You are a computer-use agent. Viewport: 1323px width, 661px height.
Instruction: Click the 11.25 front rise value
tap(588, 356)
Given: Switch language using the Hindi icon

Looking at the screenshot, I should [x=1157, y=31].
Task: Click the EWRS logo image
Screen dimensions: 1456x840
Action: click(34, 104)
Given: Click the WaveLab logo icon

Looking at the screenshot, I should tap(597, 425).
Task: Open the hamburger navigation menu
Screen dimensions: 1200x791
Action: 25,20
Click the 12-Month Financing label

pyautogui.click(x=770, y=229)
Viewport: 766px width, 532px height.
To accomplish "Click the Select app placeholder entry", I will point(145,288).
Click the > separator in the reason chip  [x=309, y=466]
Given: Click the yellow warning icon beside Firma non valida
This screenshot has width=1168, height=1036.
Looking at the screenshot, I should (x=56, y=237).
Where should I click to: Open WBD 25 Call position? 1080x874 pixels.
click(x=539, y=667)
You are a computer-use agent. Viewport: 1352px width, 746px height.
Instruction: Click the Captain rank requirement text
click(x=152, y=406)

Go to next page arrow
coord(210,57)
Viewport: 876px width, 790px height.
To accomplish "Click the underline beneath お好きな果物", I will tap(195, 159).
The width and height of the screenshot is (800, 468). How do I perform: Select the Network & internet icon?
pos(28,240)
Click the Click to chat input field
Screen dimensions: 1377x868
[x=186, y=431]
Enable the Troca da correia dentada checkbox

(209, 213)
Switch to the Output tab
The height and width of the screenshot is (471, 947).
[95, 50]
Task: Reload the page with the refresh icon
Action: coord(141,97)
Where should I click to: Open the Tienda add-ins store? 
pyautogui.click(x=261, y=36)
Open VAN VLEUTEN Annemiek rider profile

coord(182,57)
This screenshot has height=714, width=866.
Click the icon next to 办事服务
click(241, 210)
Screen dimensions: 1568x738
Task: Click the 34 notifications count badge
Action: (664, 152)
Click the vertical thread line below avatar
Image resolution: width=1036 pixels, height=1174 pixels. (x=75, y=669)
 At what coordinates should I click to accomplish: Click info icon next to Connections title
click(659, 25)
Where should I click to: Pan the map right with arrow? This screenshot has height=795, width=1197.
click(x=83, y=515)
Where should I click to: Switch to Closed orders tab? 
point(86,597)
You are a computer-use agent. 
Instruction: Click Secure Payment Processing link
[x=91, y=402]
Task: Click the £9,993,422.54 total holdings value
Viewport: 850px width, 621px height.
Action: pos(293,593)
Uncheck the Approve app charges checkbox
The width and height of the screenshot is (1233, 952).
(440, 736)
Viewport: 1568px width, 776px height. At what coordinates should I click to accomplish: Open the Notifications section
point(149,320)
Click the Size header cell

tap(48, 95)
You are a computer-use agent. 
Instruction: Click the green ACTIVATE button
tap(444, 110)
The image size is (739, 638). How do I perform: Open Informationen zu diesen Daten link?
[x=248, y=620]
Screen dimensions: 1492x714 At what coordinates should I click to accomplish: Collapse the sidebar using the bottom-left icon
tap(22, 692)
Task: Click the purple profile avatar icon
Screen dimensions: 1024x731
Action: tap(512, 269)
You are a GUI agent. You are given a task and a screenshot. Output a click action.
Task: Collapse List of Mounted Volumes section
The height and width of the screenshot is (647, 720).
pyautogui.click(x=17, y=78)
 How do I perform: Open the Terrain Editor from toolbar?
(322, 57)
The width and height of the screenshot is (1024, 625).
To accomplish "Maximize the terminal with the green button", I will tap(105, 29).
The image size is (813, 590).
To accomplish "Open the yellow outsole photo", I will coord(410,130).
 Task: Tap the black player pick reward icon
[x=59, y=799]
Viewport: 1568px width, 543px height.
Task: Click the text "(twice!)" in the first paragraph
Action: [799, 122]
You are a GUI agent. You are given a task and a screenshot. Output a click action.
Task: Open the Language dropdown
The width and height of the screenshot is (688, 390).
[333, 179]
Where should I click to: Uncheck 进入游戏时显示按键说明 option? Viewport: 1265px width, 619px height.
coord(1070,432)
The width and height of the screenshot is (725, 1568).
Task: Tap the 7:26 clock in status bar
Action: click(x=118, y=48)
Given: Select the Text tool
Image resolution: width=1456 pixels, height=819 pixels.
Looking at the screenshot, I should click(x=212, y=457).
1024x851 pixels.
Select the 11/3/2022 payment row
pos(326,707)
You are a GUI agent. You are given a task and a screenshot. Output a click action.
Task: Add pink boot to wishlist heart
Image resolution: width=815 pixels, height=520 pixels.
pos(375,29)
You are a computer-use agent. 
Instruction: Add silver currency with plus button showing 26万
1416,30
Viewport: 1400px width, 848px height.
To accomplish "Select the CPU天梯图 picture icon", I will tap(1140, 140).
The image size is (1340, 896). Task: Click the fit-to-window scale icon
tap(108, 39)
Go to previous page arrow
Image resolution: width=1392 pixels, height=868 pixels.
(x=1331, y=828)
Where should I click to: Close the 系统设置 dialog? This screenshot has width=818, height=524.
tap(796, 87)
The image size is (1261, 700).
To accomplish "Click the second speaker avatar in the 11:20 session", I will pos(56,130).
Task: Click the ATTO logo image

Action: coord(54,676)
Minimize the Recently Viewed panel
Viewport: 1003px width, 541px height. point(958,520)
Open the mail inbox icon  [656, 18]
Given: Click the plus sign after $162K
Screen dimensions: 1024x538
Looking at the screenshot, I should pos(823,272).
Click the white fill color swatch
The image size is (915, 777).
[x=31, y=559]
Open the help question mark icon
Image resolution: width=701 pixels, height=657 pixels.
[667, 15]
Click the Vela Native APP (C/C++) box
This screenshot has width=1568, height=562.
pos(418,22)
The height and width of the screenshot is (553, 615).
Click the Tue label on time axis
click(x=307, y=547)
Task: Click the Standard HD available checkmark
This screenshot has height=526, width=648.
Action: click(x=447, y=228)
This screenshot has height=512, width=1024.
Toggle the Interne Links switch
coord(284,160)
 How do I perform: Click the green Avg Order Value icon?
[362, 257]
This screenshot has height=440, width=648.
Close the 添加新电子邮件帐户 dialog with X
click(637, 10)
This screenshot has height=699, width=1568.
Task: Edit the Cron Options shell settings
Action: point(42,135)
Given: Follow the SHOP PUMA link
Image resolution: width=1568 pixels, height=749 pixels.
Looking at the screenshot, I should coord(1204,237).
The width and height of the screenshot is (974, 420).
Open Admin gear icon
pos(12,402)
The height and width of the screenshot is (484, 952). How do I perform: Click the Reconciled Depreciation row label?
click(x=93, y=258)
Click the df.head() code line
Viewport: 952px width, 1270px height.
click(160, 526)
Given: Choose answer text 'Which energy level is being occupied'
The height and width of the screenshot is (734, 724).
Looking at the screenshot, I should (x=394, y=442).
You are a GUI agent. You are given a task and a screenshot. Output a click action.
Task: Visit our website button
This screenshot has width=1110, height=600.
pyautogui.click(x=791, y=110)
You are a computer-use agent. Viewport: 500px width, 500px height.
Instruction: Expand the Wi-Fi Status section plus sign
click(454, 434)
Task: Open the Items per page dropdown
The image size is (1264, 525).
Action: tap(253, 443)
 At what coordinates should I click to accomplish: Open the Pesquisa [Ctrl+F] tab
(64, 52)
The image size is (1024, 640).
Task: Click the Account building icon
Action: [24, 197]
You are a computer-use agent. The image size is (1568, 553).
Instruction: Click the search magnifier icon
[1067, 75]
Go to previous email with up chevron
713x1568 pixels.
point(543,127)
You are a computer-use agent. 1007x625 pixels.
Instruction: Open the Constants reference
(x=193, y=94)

━━━━━━

▶ [TASK BRIEF] Look over the listing and return each line that holds "yellow".

▶ [ANSWER SPACE]
Given: Click the yellow warning icon beside Firma non valida
To accomplish "Open the yellow outsole photo", I will coord(410,130).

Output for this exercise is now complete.